The Conformal Equivalence Checker can be used for signoff to ensure that the logic, including the dedicated safety structures implemented with Innovus Implementation, are functionally equivalent to the original RTL code synthesized by Genus Synthesis.

AI: Are there any moves to create a functional safety standard?

Schweiger: Both Accellera and IEEE have picked up the ball and have formed dedicated functional safety working groups focusing on different safety aspects.

The Accellera Systems Initiative is currently developing a standard that will specify a data model, language or format to exchange data seamlessly within safety-aware design flows and even the supply chain. The goal is to improve automation, interoperability, traceability and retargeting.

IEEE is focusing on the analog/mixed-signal safety design and has been developing the concept of DOT. The IEEE P2427 Working Group has standardized the definitions of manufacturing defects on the circuit by providing dedicated defect models, such as DC short, DC open and AC coupling, which are a prerequisite for analog defect simulation to analyze the analog test coverage.

As a member, Cadence is actively contributing to these standards with the goal to automate “design for safety” and enable a faster certification of safety-critical automotive and industrial designs.

AI: Where should a customer get started with safety?

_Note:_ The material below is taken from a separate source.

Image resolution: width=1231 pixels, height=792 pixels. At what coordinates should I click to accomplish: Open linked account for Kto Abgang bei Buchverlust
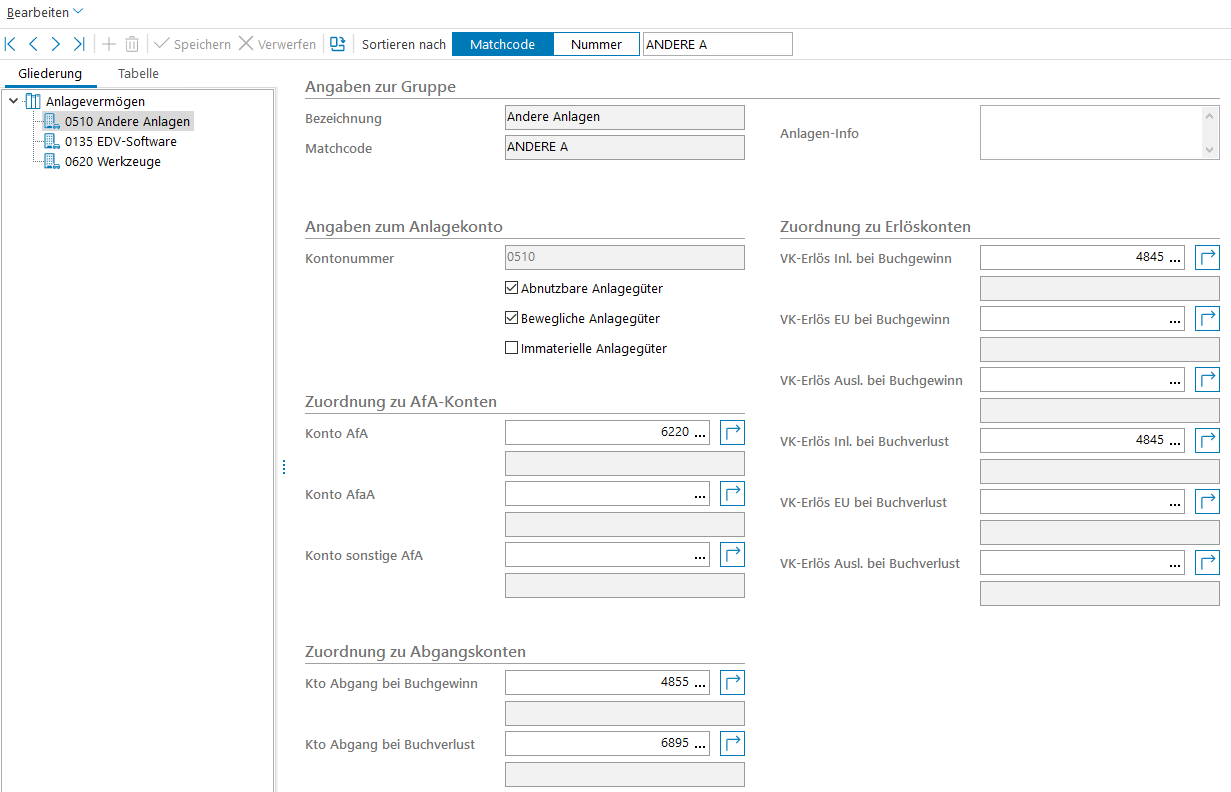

Schweiger: Depending on the customer’s end product, whether it’s a pure digital SoC or more analog will define the flow that they need to focus on. Either way, they should first set up the Midas Safety Platform to create an architectural FMEDA of the technical safety concept of the SoC.

In the case of an existing Cadence design environment, they can start augmenting their functional verification flow to a safety verification flow. Due to testbench compatibility, they can reuse the functional verification testbenches for safety verification, which saves a lot of time. Last, but not least, they should set up a safety implementation flow, however this doesn’t need to happen at once and can be done in different phases.